> [Task to carry out] Recast every line of the items below as a Markdown table with the columns Row and Line, numbering the rows and skipping blank lines. Leave the pictures out of the table.

> [Extracted information]
######

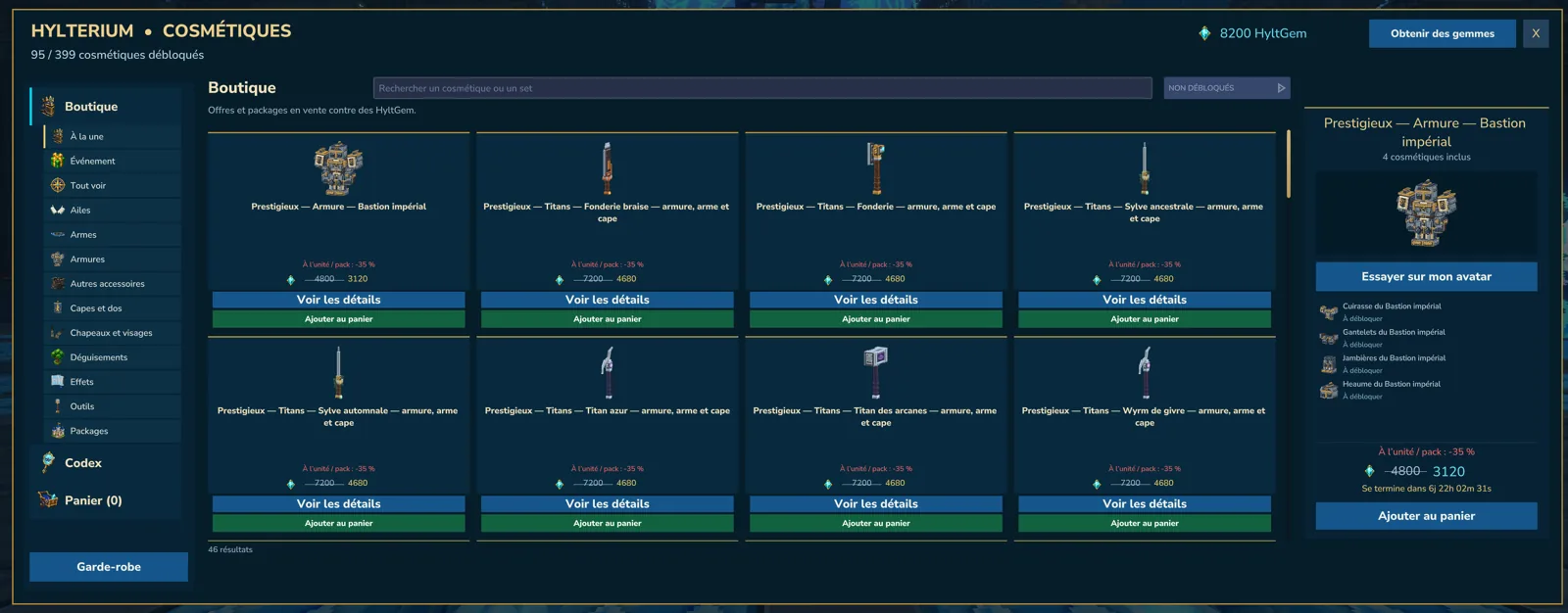The width and height of the screenshot is (1568, 613).
Task: Open the Armures armor category
Action: [x=113, y=259]
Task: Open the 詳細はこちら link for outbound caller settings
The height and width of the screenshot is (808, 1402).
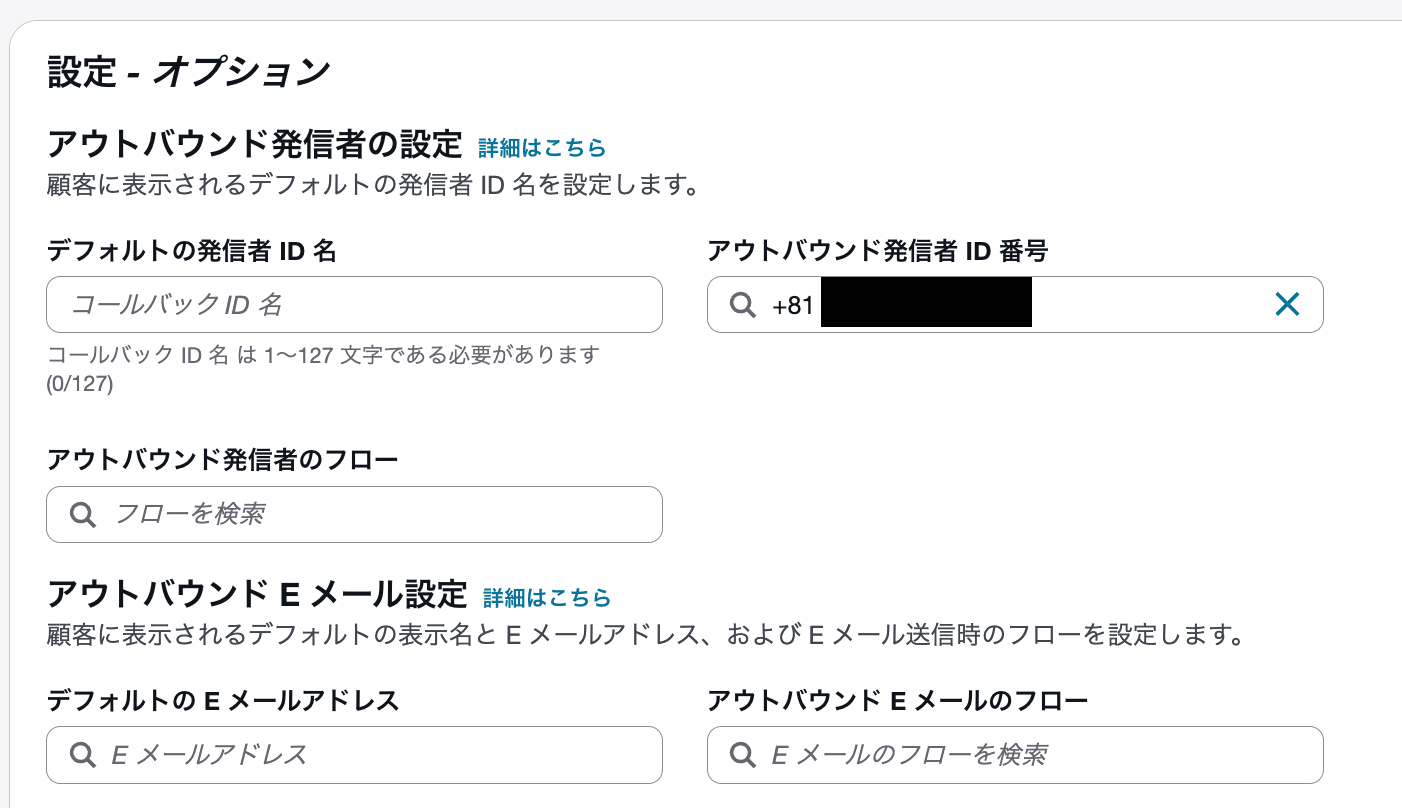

######

> [Answer below]
| Row | Line |
|---|---|
| 1 | The width and height of the screenshot is (1568, 613). |
| 2 | Task: Open the Armures armor category |
| 3 | Action: [x=113, y=259] |
| 4 | Task: Open the 詳細はこちら link for outbound caller settings |
| 5 | The height and width of the screenshot is (808, 1402). |